(Records from a data collection)

=== Section Start ===

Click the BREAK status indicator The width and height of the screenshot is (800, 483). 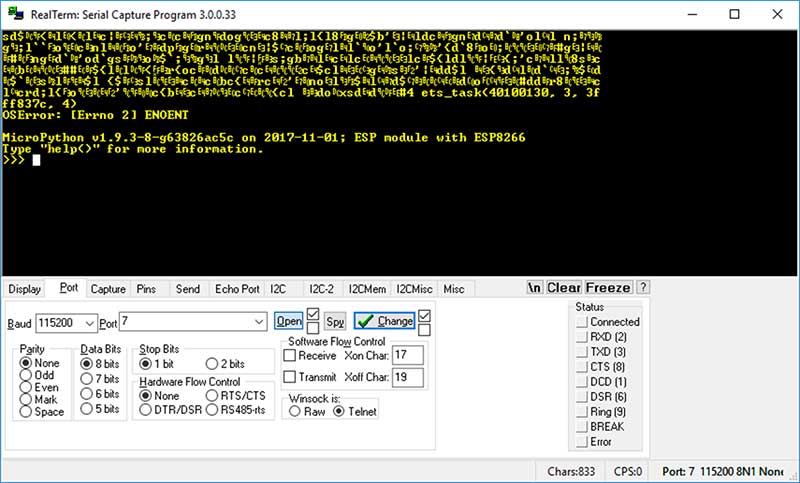[581, 426]
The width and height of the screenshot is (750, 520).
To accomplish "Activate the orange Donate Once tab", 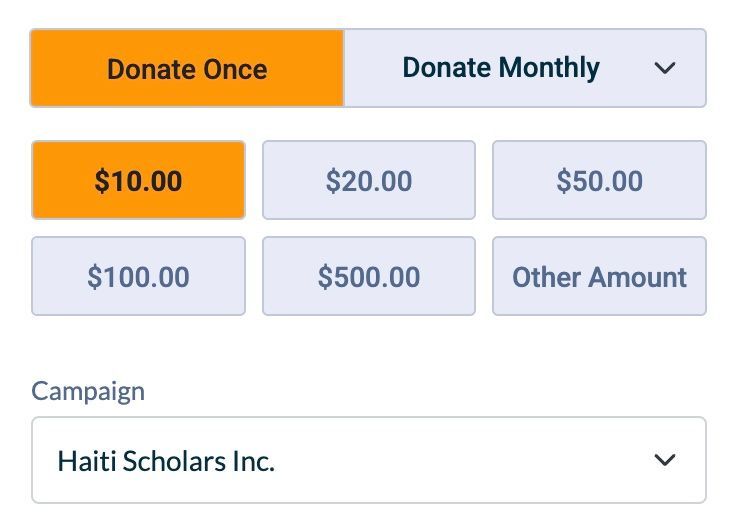I will pyautogui.click(x=187, y=69).
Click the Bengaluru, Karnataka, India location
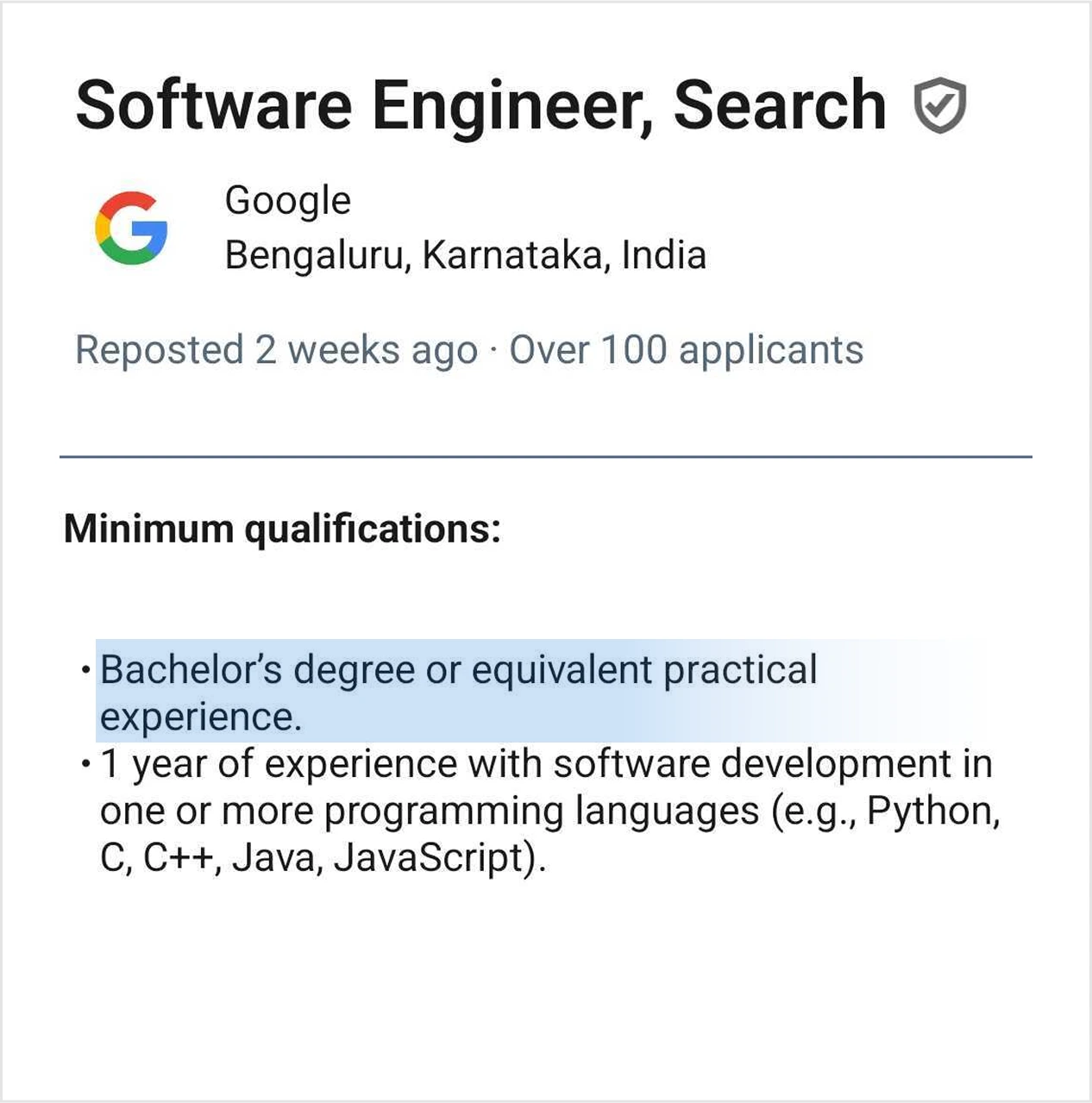1092x1103 pixels. click(465, 255)
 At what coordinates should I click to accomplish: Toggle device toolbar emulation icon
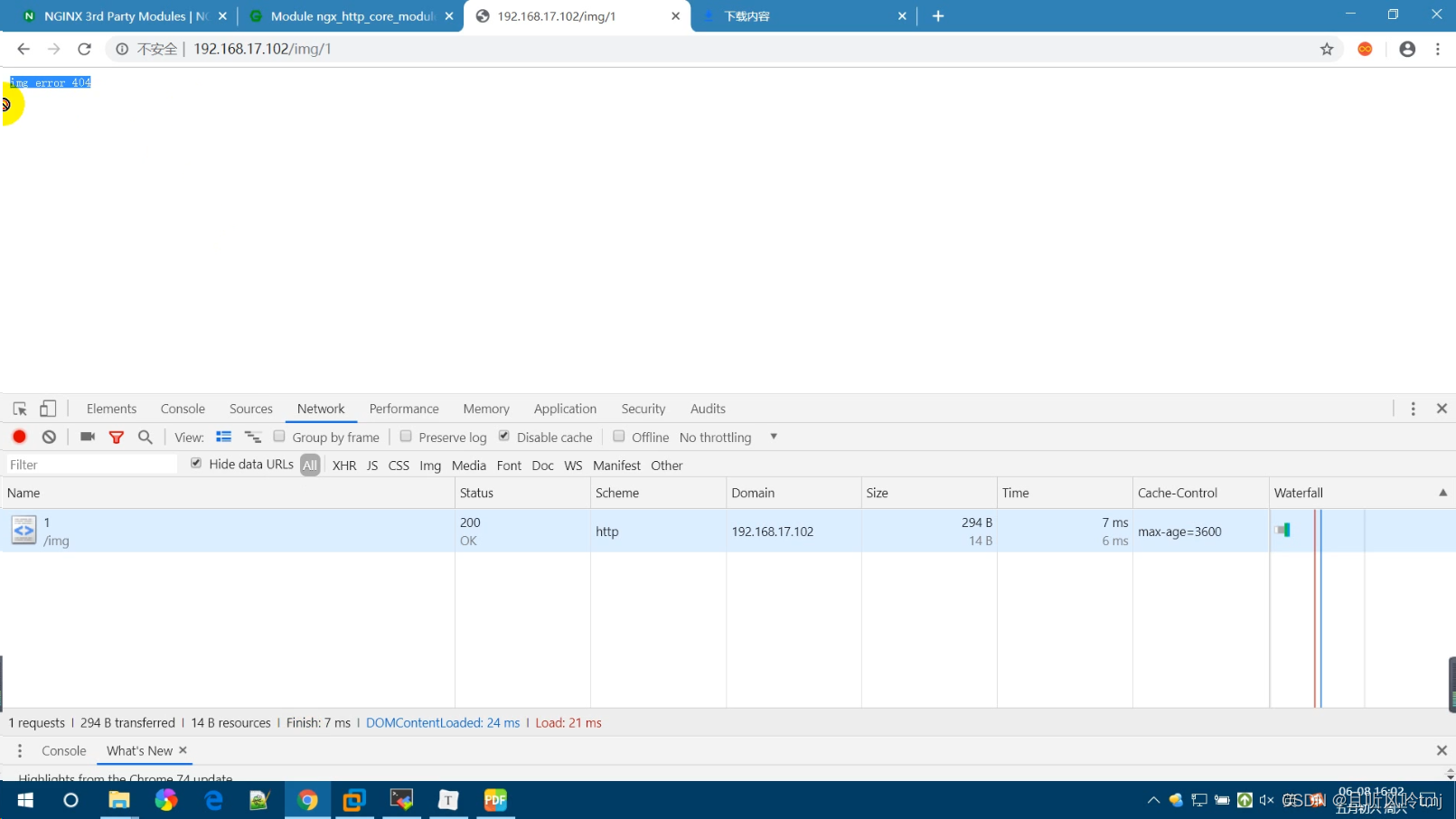click(x=48, y=409)
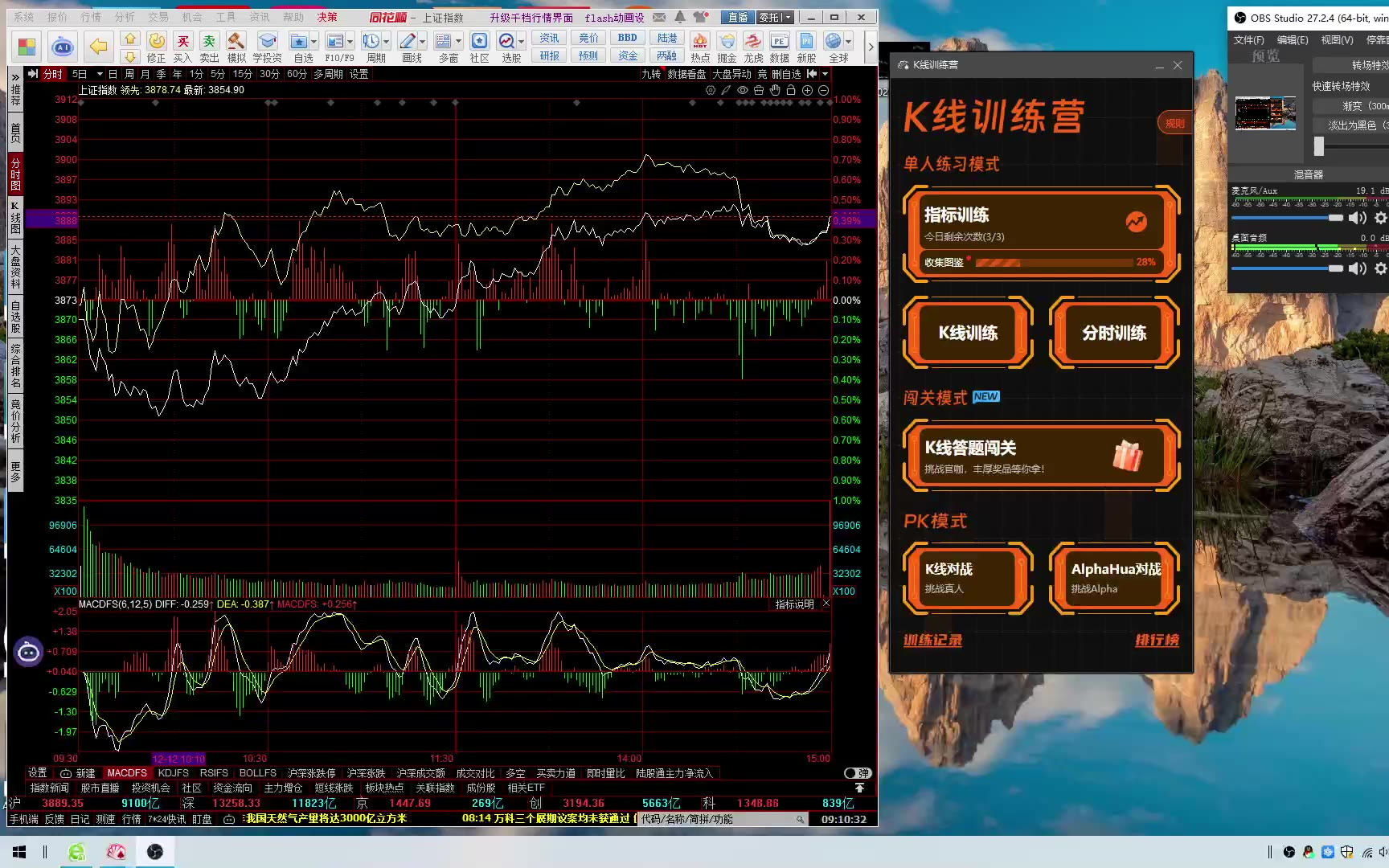Click the AI assistant icon in the toolbar
The width and height of the screenshot is (1389, 868).
pyautogui.click(x=62, y=47)
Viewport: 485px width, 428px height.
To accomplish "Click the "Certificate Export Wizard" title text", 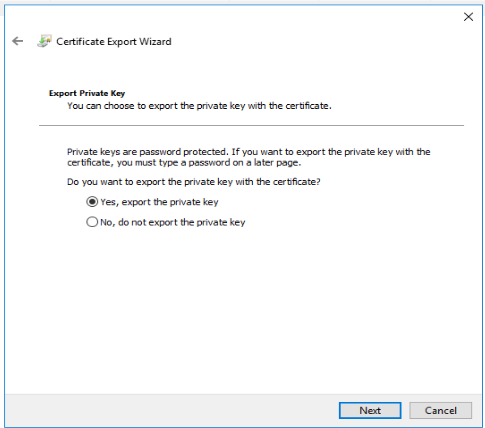I will [x=114, y=41].
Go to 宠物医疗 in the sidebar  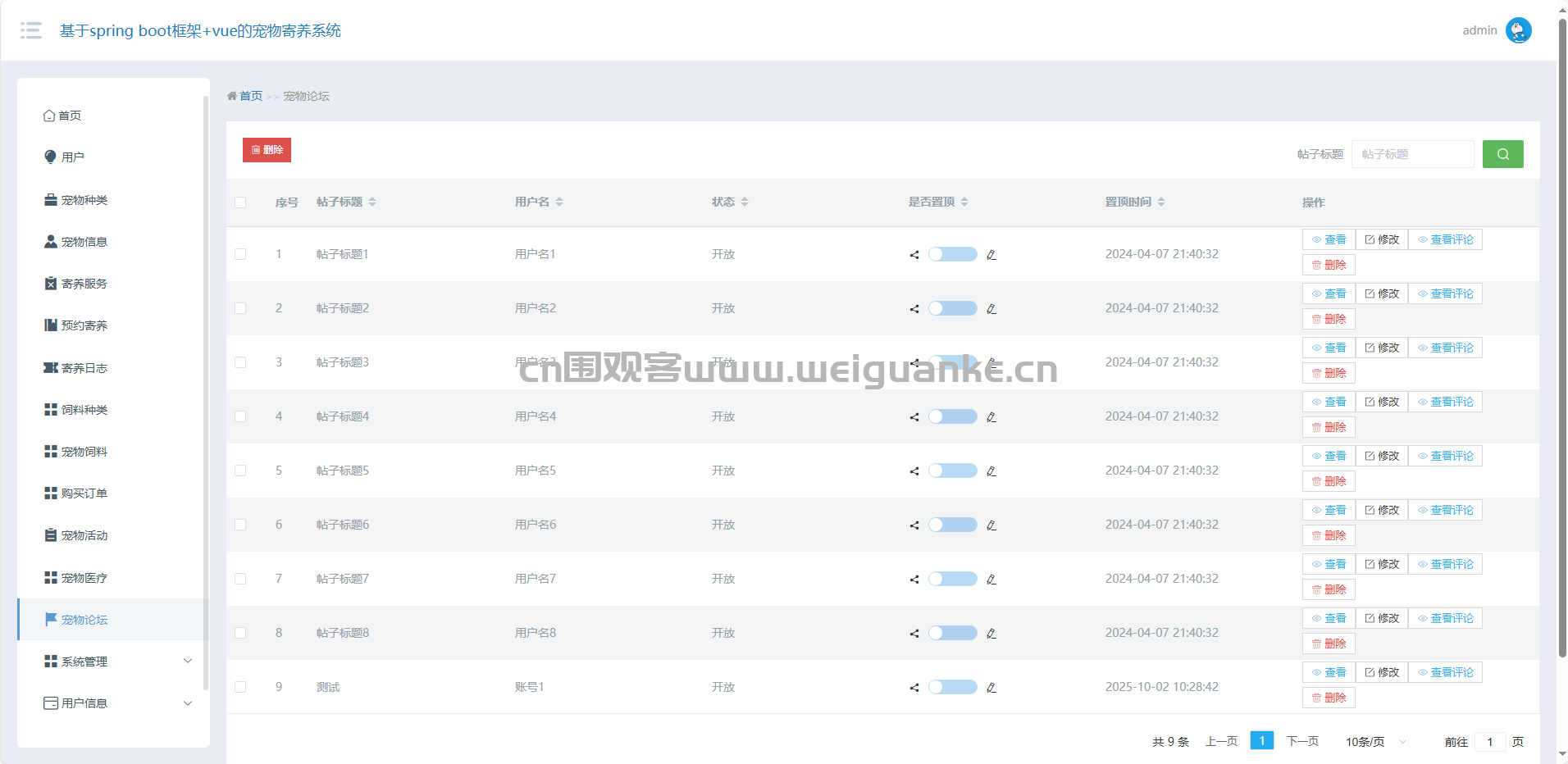click(x=84, y=578)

=== Section End ===

TASK OBJECTIVE:
Exactly the lines above from the one that contains "Click the Bengaluru, Karnataka, India" down to the one that contains "Viewport: 485px width, 428px height." are to be output, both ends kept and pictures omitted.

EXPECTED ANSWER:
Click the Bengaluru, Karnataka, India location
1092x1103 pixels. click(465, 255)
 At what coordinates should I click to accomplish: Toggle device toolbar emulation icon
click(x=48, y=409)
Click the AI assistant icon in the toolbar
The width and height of the screenshot is (1389, 868).
pyautogui.click(x=62, y=47)
Viewport: 485px width, 428px height.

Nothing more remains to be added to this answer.